**Provided passage**
# # # #
Joins (CX)

Suite
Customer Experience Strategy & Research
Product
Qualtrics

What's on this page

About Joins

Joins allow you to combine rows from 2 or more data sources based on a related column of data that they share. By using a join, you can gather and analyze the combined data more efficiently and effectively, creating more insights.

Example: Join the support tickets resolved for a customer with their survey data, directory contact data, and more, giving you a full profile of a customer’s interactions with your company.

The CX data modeler primarily supports left outer joins. Only left outer joins update continuously.

Qtip: Confused about what datasets are vs. data sources? Not sure how to tell the data mapper and modeler apart? Learn more about these and more key terms.

Join Keys

A join key is a field that helps match multiple datasets, identifying what records should be combined. For example, unique identifiers you map to your dashboard data, such as IDs and usernames. Join keys are important to making sure a join is set up correctly.

Some common join keys include:

  • Username: The same username identifies the same customer across multiple surveys, helping you link all of their feedback in one place.
  • ResponseID: A ticket created from a survey response saves the corresponding survey response ID. This response ID can be used to link the ticket information and the survey response so a customer support interaction and the customer’s feedback can be viewed as whole.
  • Location ID: Location IDs are used to identify what store location customers are reviewing. You use the location ID to combine records across stores so you can compare store performance.
# # # #
**Your objective**
Copy the joins page verbatim, everything from "Joins allow you" down to "with your company.".

[Item coordinate data]
# # # #
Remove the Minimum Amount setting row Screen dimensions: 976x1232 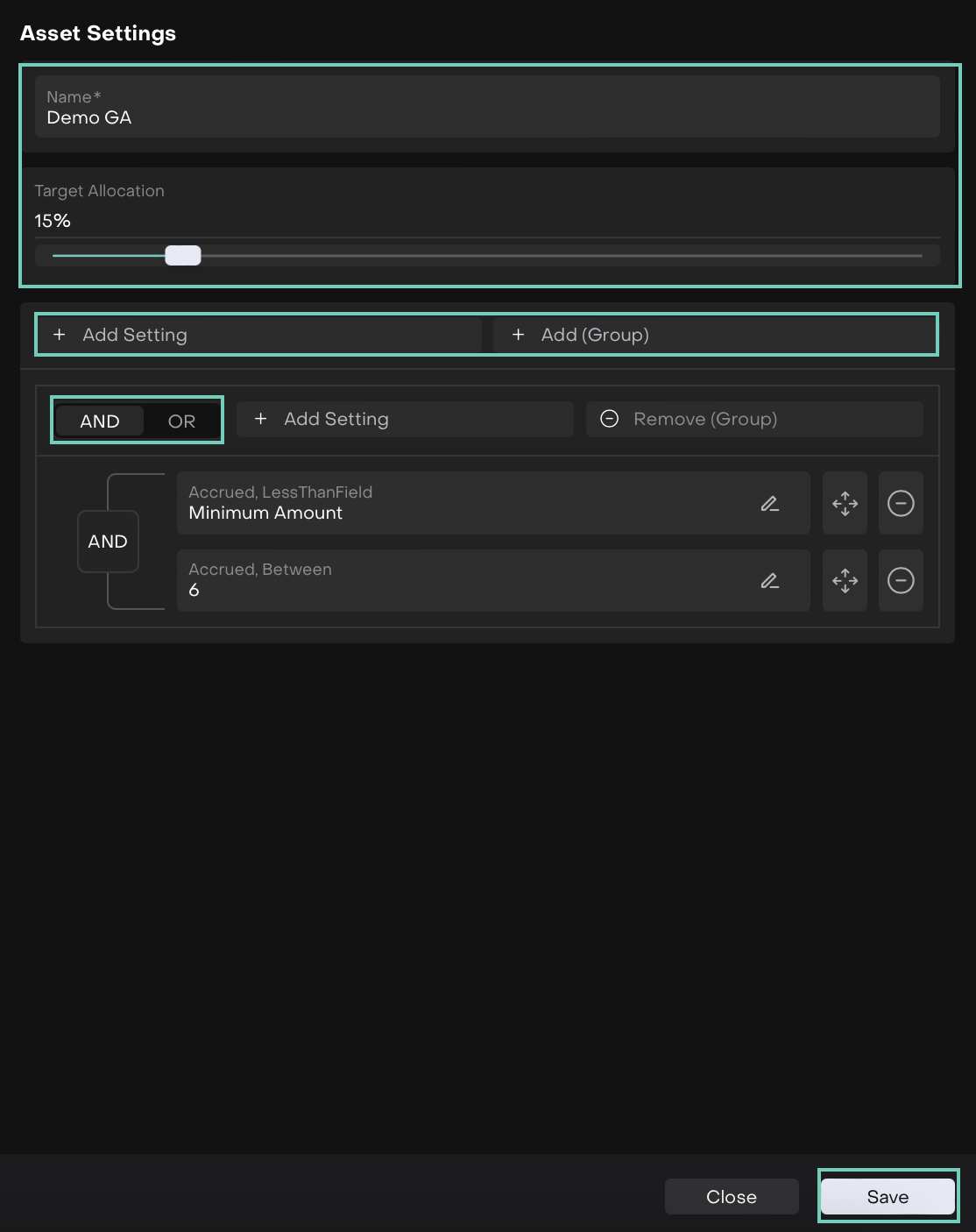901,504
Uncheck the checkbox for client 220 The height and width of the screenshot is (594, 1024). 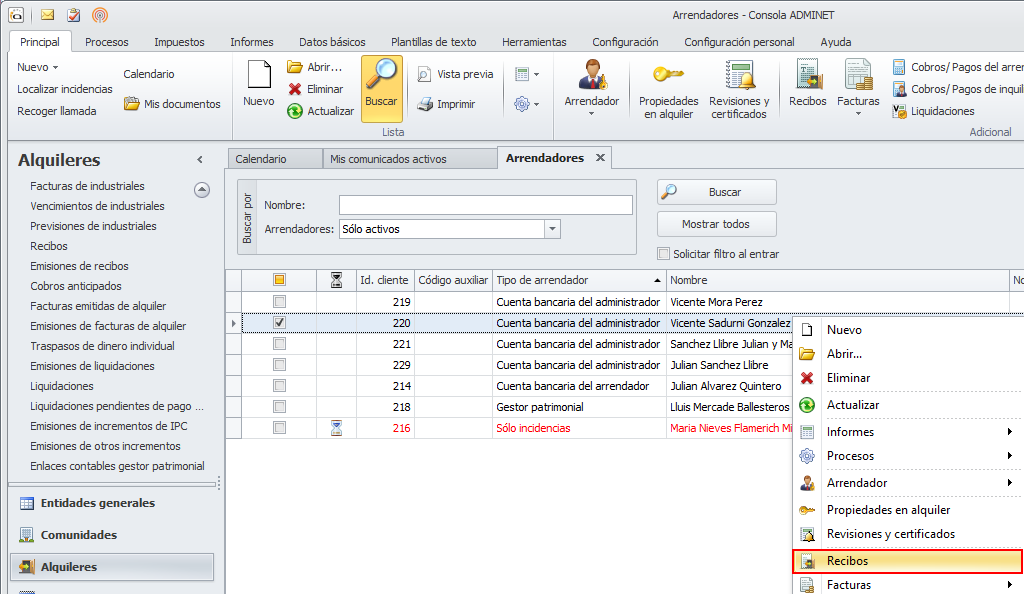[x=280, y=323]
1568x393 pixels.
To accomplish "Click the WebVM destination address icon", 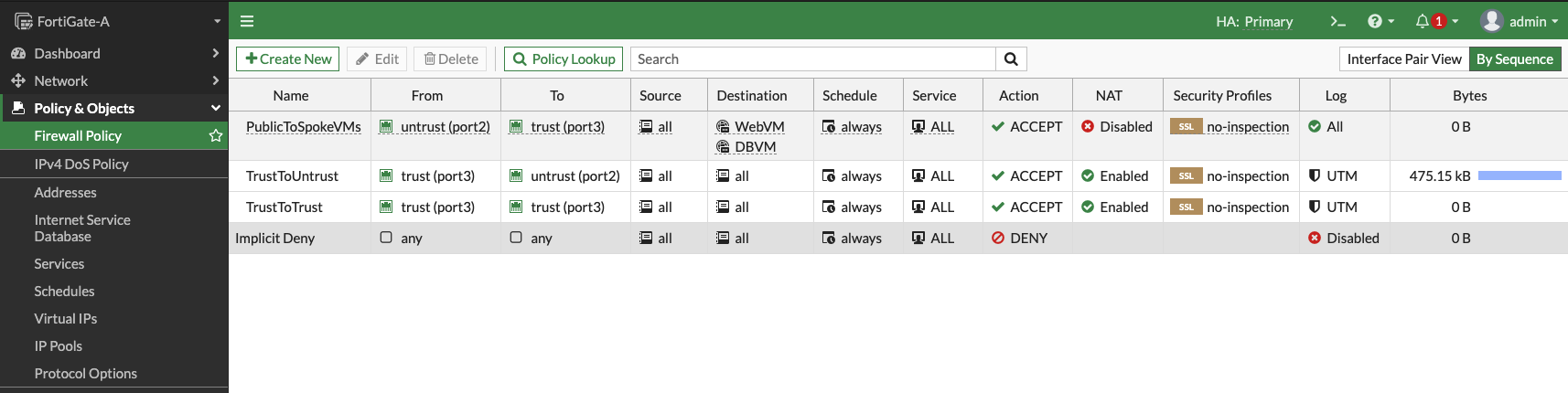I will (723, 127).
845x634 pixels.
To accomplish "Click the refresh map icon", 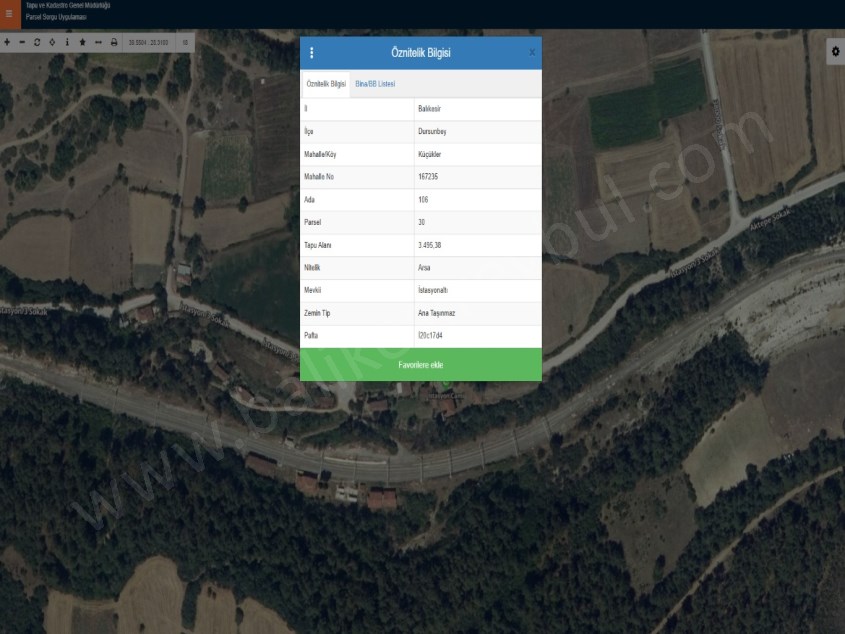I will (37, 43).
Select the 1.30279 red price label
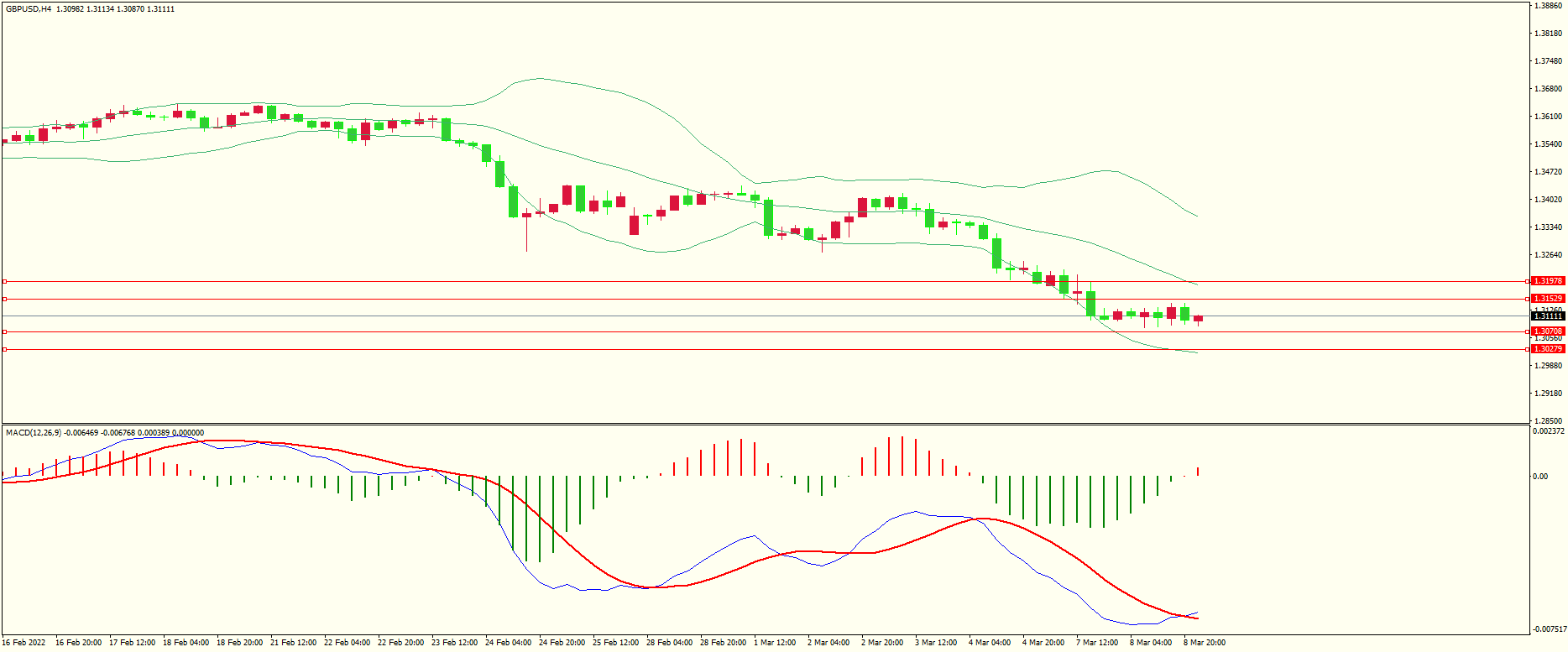 click(1548, 349)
# # # #
**Reply**
Joins allow you to combine rows from 2 or more data sources based on a related column of data that they share. By using a join, you can gather and analyze the combined data more efficiently and effectively, creating more insights.

Example: Join the support tickets resolved for a customer with their survey data, directory contact data, and more, giving you a full profile of a customer’s interactions with your company.